EXTRACTED ENTRIES:

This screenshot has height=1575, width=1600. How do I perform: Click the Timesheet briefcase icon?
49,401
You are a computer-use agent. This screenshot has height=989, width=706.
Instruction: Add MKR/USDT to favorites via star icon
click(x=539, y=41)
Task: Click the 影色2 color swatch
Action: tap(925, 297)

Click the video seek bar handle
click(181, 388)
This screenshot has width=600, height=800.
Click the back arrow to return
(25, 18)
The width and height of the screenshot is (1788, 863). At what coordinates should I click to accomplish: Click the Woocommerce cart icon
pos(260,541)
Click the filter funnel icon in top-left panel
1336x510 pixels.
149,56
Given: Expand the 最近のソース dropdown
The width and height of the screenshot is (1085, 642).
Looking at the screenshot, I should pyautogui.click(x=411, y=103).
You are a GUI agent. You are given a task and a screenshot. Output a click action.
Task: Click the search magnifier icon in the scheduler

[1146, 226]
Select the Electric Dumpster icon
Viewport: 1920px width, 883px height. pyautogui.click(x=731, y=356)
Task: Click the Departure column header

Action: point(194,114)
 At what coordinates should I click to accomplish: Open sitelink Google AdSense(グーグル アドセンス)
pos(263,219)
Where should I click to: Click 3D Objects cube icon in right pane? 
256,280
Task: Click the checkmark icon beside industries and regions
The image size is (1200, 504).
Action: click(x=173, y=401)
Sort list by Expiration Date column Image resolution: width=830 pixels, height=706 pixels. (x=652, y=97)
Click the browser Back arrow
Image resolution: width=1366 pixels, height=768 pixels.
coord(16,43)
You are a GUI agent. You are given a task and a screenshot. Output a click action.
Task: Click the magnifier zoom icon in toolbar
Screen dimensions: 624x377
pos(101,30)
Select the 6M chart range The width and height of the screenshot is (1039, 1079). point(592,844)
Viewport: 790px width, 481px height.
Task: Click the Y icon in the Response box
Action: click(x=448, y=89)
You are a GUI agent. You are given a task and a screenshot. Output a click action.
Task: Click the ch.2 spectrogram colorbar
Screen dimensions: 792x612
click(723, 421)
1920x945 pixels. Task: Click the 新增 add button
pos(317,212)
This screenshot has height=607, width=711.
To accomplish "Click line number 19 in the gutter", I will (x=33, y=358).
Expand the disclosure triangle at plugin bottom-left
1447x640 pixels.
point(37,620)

WORK TO BE COMPLETED:
Write every line of the entries again, word for word.

SOLUTION BELOW:
This screenshot has height=1575, width=1600. How do I perform: Click the Timesheet briefcase icon?
49,401
You are a computer-use agent. This screenshot has height=989, width=706.
Instruction: Add MKR/USDT to favorites via star icon
click(x=539, y=41)
Task: Click the 影色2 color swatch
Action: tap(925, 297)

Click the video seek bar handle
click(181, 388)
This screenshot has width=600, height=800.
Click the back arrow to return
(25, 18)
The width and height of the screenshot is (1788, 863). At what coordinates should I click to accomplish: Click the Woocommerce cart icon
pos(260,541)
Click the filter funnel icon in top-left panel
1336x510 pixels.
149,56
Given: Expand the 最近のソース dropdown
The width and height of the screenshot is (1085, 642).
Looking at the screenshot, I should pyautogui.click(x=411, y=103).
You are a GUI agent. You are given a task and a screenshot. Output a click action.
Task: Click the search magnifier icon in the scheduler

[1146, 226]
Select the Electric Dumpster icon
Viewport: 1920px width, 883px height. pyautogui.click(x=731, y=356)
Task: Click the Departure column header

Action: point(194,114)
 At what coordinates should I click to accomplish: Open sitelink Google AdSense(グーグル アドセンス)
pos(263,219)
Where should I click to: Click 3D Objects cube icon in right pane? 
256,280
Task: Click the checkmark icon beside industries and regions
The image size is (1200, 504).
Action: click(x=173, y=401)
Sort list by Expiration Date column Image resolution: width=830 pixels, height=706 pixels. (x=652, y=97)
Click the browser Back arrow
Image resolution: width=1366 pixels, height=768 pixels.
coord(16,43)
You are a GUI agent. You are given a task and a screenshot. Output a click action.
Task: Click the magnifier zoom icon in toolbar
Screen dimensions: 624x377
pos(101,30)
Select the 6M chart range The width and height of the screenshot is (1039, 1079). point(592,844)
Viewport: 790px width, 481px height.
Task: Click the Y icon in the Response box
Action: click(x=448, y=89)
You are a GUI agent. You are given a task and a screenshot. Output a click action.
Task: Click the ch.2 spectrogram colorbar
Screen dimensions: 792x612
click(723, 421)
1920x945 pixels. Task: Click the 新增 add button
pos(317,212)
This screenshot has height=607, width=711.
To accomplish "Click line number 19 in the gutter", I will (x=33, y=358).
Expand the disclosure triangle at plugin bottom-left
1447x640 pixels.
point(37,620)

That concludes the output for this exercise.